Deep Learning-Based Vessel Selection: Figure 2 shows the convolutional encoder-decoder (CED) network8 used in this study. The encoder network is used for extracting desired image features, and the decoder network is a reverse process of the encoder, consisting of up-sampling layers to recover high resolution pixel-wise labels. The final layer of the decoder network is a multi-class classifier for producing voxel-wise class probabilities. A two-step training strategy is implemented to identify the aorta and main portal vein separately. Namely, the CED network is first initialized to perform two-class segmentation of the aorta from the background, and then reused but with a network initialized from the pre-trained weights for the aorta to identify a desired section of the main portal vein. The network is trained using multiple-class cross-entry loss as image loss and using Stochastic Gradient Descent (SGD) algorithm with a learning rate of 0.01 for a total of 50 epochs.

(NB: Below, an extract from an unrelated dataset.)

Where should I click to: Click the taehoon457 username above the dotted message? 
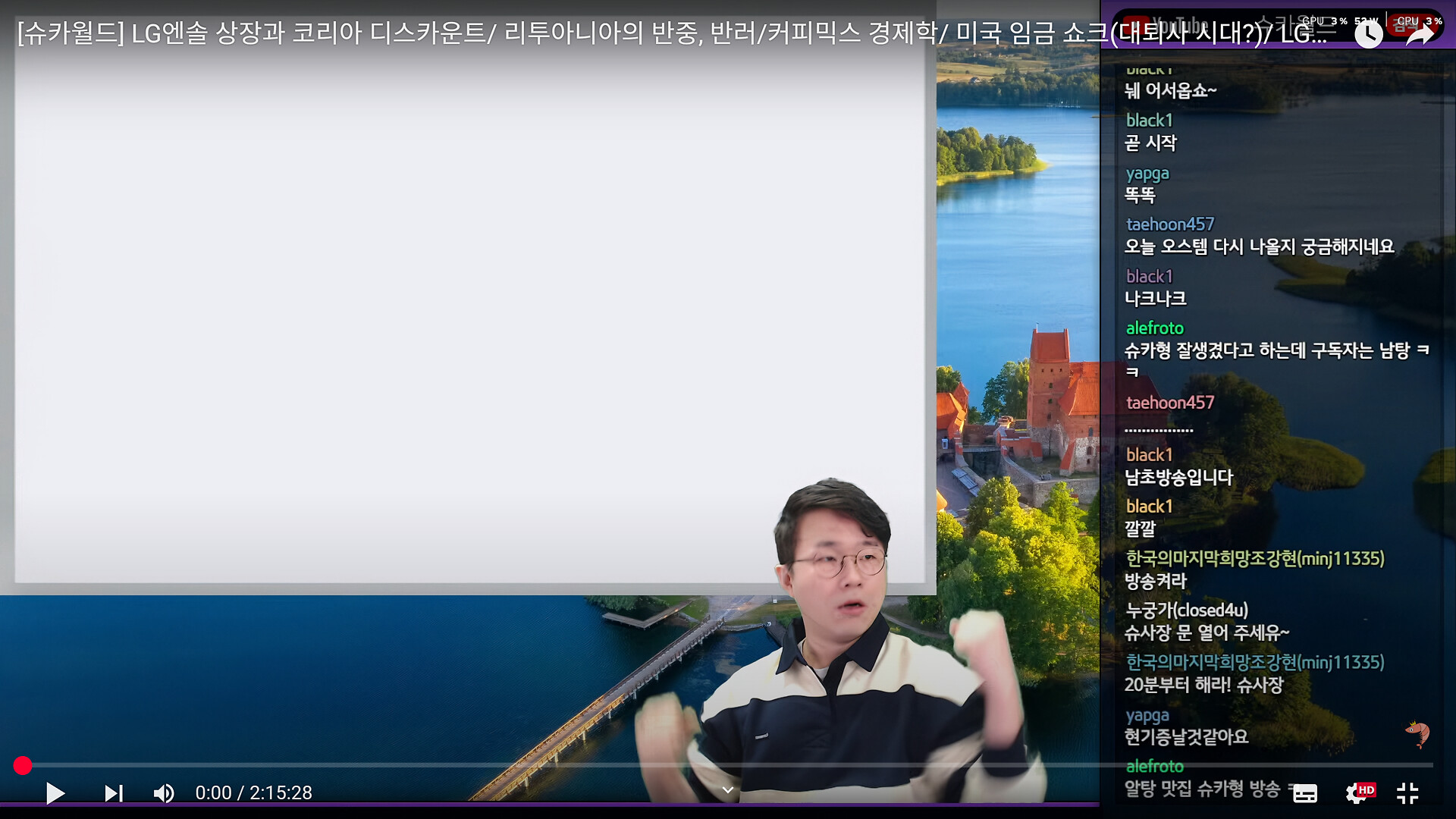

Framework Evaluation: In this IRB-approved study, a total of 44 liver DCE datasets (5 volunteers and 39 patients) previously acquired using a stack-of-stars golden-angle radial sequence were retrospectively collected to test the performance of this new framework. 39 datasets (3 volunteers and 36 patients) were randomly selected and the abdominal aorta and main portal vein were manually segmented in each dataset for training. The remaining 5 datasets (2 volunteers and 3 patients) were used for evaluation and each dataset was reconstruction twice with ~15s (for multiphase assessment) and ~3s temporal resolution (for perfusion analysis using a dual-input single compartment model9). Perfusion analysis was performed twice in one testing case, one with automatically generated AIF/VIF and the other one with manually generated AIF/VIF.
[1] Zhang T et al. J Magn Reson Imaging. 2014 Jul;40(1):13-25. doi: 10.1002/jmri.24333. Epub 2013 Oct 11.
[2] Zhang T et al. J Magn Reson Imaging. 2015 Feb;41(2):460-73. doi: 10.1002/jmri.24551. Epub 2013 Dec 21.
[3] Feng L et al. Magn Reson Med. 2014 Sep;72(3):707-17. doi: 10.1002/mrm.24980. Epub 2013 Oct 18
[4] Chandarana H et al. Invest Radiol. 2013 Jan;48(1):10-6. doi: 10.1097/RLI.0b013e318271869c.
[5] Chen Y et al. Invest Radiol. 2015 Jun;50(6):367-75. doi: 10.1097/RLI.0000000000000135.
[6] Feng L et al. Magn Reson Med. 2016 Feb;75(2):775-88. doi: 10.1002/mrm.25665. Epub 2015 Mar 25.
[7] Cheng JY et al. J Magn Reson Imaging. 2015 Aug;42(2):407-20. doi: 10.1002/jmri.24785. Epub 2014 Oct 20.
[8] Liu F et al. Magn Reson Med. 2017 Jul 21. doi: 10.1002/mrm.26841. [Epub ahead of print]
[9] Hagiwara M Radiology. 2008 Mar;246(3):926-34. doi: 10.1148/radiol.2463070077. Epub 2008 Jan 14.